How do I know what the employer sees?

What am I doing wrong?

Can you help me?

If I can just get to the interview, I could explain……

Of course, you have (over and over again - even hundreds of times).  Here is another thought for you to ponder:  Most online applications direct the candidate to “cut and paste your résumé here.”  Oh, and by the way, “upload your résumé here.” The first thought any job seeker has, is “Why do I have to do this twice?”  The red flag is up and waiving, but most people just move on through the process and try not to think about the real reason.  They go ahead and cut and paste the information from their word document (the résumé), wondering why they are wasting valuable time, but know they have to do it to finish the application.  The answer is quite simple – two different processes. 

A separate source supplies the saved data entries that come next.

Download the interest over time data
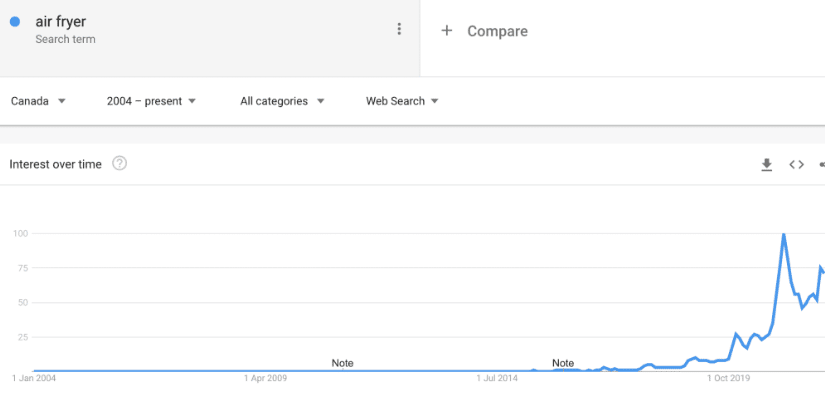Screen dimensions: 825x396 click(x=767, y=165)
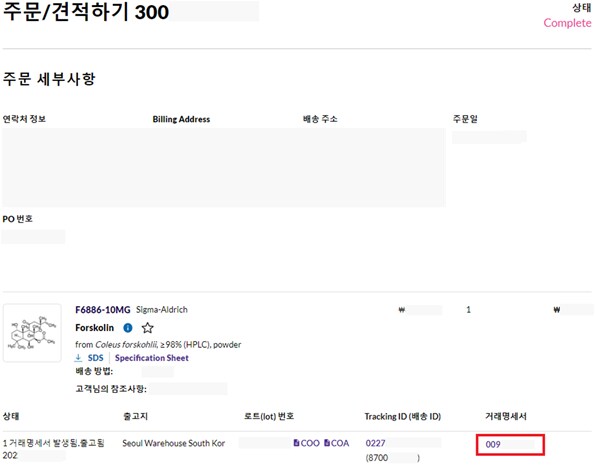This screenshot has height=466, width=598.
Task: Open the Forskolin chemical structure thumbnail
Action: click(32, 333)

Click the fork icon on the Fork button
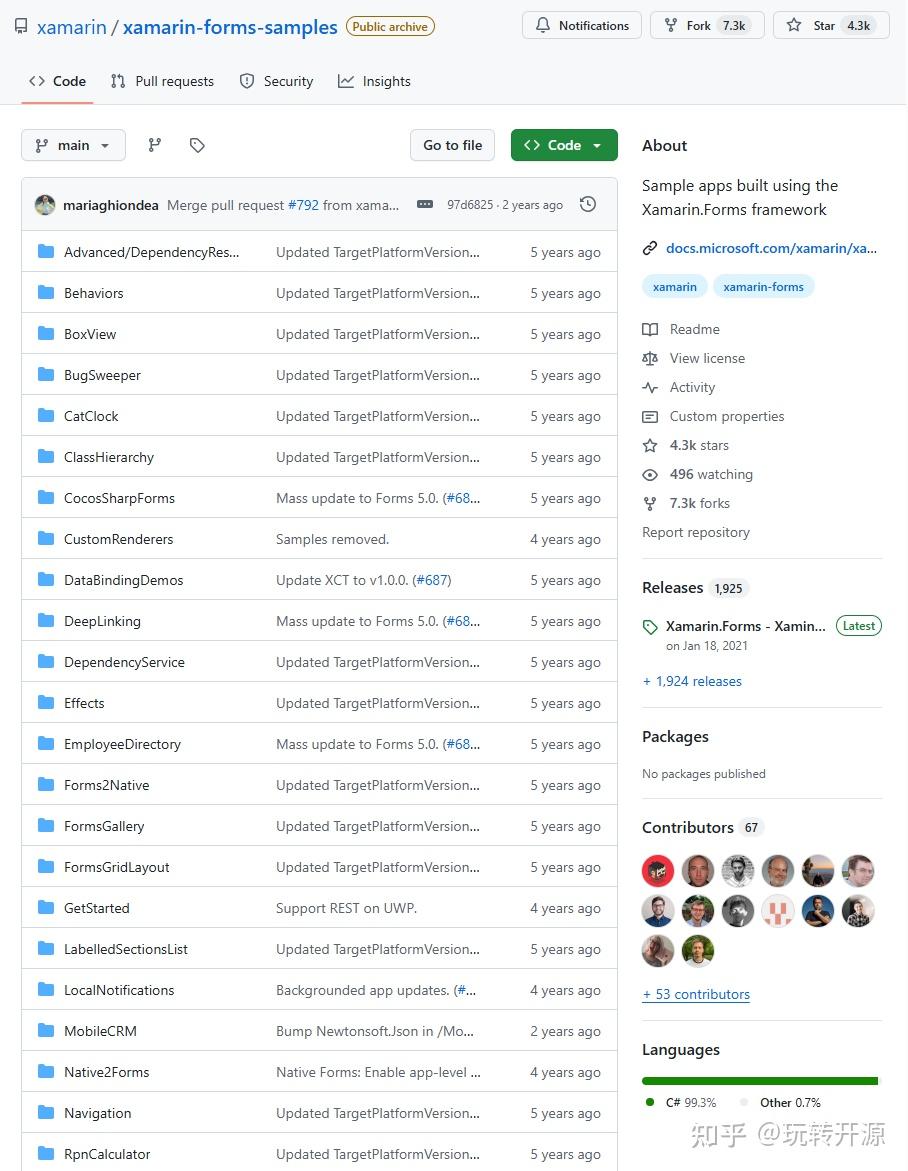[x=670, y=26]
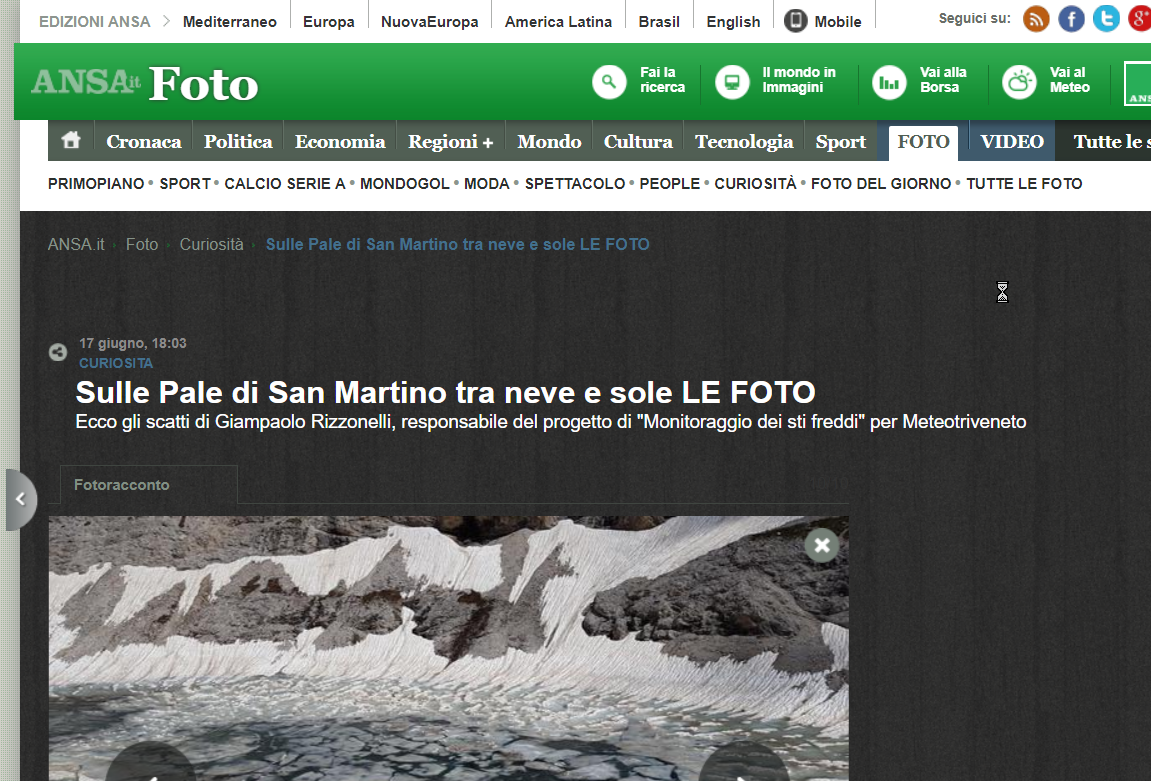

When you apply for a job online, you are sending your information through a Talent Management or Applicant Tracking System; commonly referred to as the online application program or ATS System. This is an automated program designed to track applicants (hundreds and thousands).  The ATS System manages data and screens the résumé of online applicants – or the information that they cut and paste into the program. The system parses or interprets the candidates information, summarizes the years of experience in a particular concept (or key word) based on the job announcement criteria.  If the candidate scores high enough, the application is “flagged” for a person (HR Representative, Recruiter, or Hiring Authority) to review. This “person” receives a Qualification Summary, or a computer generated report that has parsed and interpreted the data and outlines credit for experience based on the applicant’s skill set.  Then, this “person” will print out the “traditional résumé or word document to get an idea of how this person presents his or her self on paper.  Does that make any sense?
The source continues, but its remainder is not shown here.